**Work instructions**
Every line of the listing that contains the word "accomplish" is to be copied out.
Task data START
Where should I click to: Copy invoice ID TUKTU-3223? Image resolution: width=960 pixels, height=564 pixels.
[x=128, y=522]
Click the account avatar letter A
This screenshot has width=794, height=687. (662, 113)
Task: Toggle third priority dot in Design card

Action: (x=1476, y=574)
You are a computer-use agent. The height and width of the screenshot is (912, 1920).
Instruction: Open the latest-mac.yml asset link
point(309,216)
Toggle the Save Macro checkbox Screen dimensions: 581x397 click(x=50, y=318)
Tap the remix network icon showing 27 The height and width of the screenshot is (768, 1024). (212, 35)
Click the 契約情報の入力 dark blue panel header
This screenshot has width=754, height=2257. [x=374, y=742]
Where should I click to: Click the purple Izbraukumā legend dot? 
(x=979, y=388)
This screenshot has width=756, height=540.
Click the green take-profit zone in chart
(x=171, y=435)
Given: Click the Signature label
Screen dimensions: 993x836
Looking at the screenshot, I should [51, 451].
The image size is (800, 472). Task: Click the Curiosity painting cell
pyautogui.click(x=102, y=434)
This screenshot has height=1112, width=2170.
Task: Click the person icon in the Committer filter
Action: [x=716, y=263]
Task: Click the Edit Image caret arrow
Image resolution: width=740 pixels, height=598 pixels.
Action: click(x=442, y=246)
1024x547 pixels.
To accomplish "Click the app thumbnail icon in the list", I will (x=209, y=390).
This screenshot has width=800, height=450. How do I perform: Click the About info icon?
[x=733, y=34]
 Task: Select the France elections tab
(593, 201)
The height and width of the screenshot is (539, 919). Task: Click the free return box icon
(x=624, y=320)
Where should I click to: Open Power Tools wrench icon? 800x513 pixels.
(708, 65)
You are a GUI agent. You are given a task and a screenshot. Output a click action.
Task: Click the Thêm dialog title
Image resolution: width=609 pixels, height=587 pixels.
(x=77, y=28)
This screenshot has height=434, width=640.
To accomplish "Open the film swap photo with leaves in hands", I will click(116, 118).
Task data END
**Response**
To accomplish "Click the app thumbnail icon in the list", I will (x=209, y=390).
To accomplish "Open the film swap photo with leaves in hands", I will click(116, 118).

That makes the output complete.